◆ AVAILABLE DATA:
*** Block opens ***
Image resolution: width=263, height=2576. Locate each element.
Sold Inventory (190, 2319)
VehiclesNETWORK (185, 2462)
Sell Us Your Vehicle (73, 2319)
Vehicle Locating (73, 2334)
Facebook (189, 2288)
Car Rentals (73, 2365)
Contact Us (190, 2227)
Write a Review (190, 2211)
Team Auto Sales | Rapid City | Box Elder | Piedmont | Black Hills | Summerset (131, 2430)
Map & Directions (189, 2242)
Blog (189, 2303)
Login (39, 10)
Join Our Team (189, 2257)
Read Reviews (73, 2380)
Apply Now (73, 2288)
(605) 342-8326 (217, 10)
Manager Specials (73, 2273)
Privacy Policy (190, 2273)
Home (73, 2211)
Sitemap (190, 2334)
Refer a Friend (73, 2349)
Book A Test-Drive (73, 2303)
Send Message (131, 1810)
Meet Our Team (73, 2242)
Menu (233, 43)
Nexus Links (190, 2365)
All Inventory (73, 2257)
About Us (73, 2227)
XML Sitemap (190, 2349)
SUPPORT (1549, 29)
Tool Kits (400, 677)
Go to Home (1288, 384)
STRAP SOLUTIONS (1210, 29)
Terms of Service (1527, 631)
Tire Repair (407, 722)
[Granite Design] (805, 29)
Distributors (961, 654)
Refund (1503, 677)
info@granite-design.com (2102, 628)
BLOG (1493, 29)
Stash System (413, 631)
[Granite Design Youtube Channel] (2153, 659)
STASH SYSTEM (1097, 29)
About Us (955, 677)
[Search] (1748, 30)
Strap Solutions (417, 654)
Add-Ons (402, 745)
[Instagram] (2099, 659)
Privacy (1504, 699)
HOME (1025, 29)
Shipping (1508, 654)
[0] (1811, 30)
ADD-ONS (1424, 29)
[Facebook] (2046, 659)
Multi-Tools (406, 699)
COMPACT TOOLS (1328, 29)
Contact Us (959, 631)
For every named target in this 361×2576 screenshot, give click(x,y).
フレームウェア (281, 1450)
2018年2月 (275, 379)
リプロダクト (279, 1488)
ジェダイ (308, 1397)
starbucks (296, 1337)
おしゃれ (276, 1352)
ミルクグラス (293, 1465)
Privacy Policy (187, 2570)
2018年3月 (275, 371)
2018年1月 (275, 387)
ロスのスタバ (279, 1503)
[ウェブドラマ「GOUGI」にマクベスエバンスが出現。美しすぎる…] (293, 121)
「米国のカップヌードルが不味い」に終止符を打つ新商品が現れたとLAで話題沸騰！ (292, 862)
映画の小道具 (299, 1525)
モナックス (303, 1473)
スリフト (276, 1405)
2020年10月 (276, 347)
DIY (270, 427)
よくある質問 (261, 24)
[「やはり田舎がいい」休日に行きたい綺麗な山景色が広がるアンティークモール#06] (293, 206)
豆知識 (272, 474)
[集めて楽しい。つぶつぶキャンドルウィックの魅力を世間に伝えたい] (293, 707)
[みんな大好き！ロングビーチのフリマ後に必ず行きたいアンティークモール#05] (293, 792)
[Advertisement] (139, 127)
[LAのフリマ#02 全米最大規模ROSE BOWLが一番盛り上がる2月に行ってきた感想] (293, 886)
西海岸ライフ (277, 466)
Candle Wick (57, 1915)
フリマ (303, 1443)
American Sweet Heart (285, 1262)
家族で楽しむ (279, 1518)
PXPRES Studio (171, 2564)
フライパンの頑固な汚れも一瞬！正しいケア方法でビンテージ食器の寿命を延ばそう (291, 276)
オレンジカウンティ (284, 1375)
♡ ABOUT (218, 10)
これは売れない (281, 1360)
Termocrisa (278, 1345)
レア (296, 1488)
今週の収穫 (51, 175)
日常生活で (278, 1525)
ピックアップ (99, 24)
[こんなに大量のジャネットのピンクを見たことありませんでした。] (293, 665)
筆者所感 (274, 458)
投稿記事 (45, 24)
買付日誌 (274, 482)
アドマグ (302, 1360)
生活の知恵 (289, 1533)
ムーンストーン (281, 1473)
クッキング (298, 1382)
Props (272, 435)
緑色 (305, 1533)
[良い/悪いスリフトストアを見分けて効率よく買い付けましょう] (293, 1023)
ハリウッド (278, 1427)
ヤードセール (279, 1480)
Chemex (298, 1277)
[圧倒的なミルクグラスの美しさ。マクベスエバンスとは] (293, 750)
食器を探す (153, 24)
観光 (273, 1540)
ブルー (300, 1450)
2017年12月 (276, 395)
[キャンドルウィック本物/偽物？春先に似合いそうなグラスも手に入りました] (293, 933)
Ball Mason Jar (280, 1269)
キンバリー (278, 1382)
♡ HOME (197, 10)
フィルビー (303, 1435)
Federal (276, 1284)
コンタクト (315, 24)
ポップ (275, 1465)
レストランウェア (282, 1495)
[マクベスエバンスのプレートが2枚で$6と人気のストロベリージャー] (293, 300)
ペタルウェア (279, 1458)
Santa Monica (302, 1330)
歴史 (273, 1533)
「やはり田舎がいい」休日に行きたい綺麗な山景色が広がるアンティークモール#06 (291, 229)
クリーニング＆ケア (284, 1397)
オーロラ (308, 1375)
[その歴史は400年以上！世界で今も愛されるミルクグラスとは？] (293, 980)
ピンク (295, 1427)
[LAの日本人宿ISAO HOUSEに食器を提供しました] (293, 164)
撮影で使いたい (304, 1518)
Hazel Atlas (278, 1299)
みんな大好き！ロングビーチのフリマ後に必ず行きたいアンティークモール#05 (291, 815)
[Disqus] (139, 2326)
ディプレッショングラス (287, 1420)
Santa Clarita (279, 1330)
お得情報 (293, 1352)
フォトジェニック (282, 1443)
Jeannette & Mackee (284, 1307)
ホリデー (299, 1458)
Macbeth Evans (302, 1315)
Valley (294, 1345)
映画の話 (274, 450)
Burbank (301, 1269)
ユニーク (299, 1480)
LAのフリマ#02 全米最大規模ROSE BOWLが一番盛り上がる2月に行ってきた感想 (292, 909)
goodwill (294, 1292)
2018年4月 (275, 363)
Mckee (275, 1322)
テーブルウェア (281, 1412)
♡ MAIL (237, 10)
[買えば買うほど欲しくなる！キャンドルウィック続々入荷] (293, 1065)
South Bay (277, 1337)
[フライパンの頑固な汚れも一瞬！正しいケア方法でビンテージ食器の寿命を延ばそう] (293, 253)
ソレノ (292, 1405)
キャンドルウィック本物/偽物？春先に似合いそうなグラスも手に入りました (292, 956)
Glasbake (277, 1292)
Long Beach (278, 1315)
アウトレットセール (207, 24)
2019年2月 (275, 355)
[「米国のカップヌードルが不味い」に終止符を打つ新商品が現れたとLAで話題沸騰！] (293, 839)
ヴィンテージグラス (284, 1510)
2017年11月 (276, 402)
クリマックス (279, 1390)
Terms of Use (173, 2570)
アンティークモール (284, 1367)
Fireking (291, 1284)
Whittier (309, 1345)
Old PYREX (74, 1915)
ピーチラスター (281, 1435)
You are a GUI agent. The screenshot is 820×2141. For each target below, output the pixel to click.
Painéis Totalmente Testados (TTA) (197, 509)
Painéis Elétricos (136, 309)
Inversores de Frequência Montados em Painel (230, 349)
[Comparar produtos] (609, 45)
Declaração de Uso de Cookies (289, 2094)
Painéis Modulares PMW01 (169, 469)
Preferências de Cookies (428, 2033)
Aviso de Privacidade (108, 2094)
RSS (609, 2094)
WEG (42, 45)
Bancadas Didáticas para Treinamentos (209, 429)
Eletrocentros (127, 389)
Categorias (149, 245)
*** Block closes ***
◆ WHAT THIS TASK INVOLVES:
Retype word for word everything in the listing above from the line that holds "[Instagram] (2099, 659)" down to the line that holds "Termocrisa (278, 1345)". Keep both end lines and leave out the rest.

◆ RESULT:
[Instagram] (2099, 659)
Privacy (1504, 699)
HOME (1025, 29)
Shipping (1508, 654)
[0] (1811, 30)
ADD-ONS (1424, 29)
[Facebook] (2046, 659)
Multi-Tools (406, 699)
COMPACT TOOLS (1328, 29)
Contact Us (959, 631)
For every named target in this 361×2576 screenshot, give click(x,y).
フレームウェア (281, 1450)
2018年2月 (275, 379)
リプロダクト (279, 1488)
ジェダイ (308, 1397)
starbucks (296, 1337)
おしゃれ (276, 1352)
ミルクグラス (293, 1465)
Privacy Policy (187, 2570)
2018年3月 (275, 371)
2018年1月 (275, 387)
ロスのスタバ (279, 1503)
[ウェブドラマ「GOUGI」にマクベスエバンスが出現。美しすぎる…] (293, 121)
「米国のカップヌードルが不味い」に終止符を打つ新商品が現れたとLAで話題沸騰！ (292, 862)
映画の小道具 (299, 1525)
モナックス (303, 1473)
スリフト (276, 1405)
2020年10月 (276, 347)
DIY (270, 427)
よくある質問 (261, 24)
[「やはり田舎がいい」休日に行きたい綺麗な山景色が広がるアンティークモール#06] (293, 206)
豆知識 (272, 474)
[集めて楽しい。つぶつぶキャンドルウィックの魅力を世間に伝えたい] (293, 707)
[みんな大好き！ロングビーチのフリマ後に必ず行きたいアンティークモール#05] (293, 792)
[Advertisement] (139, 127)
[LAのフリマ#02 全米最大規模ROSE BOWLが一番盛り上がる2月に行ってきた感想] (293, 886)
西海岸ライフ (277, 466)
Candle Wick (57, 1915)
フリマ (303, 1443)
American Sweet Heart (285, 1262)
家族で楽しむ (279, 1518)
PXPRES Studio (171, 2564)
フライパンの頑固な汚れも一瞬！正しいケア方法でビンテージ食器の寿命を延ばそう (291, 276)
オレンジカウンティ (284, 1375)
♡ ABOUT (218, 10)
これは売れない (281, 1360)
Termocrisa (278, 1345)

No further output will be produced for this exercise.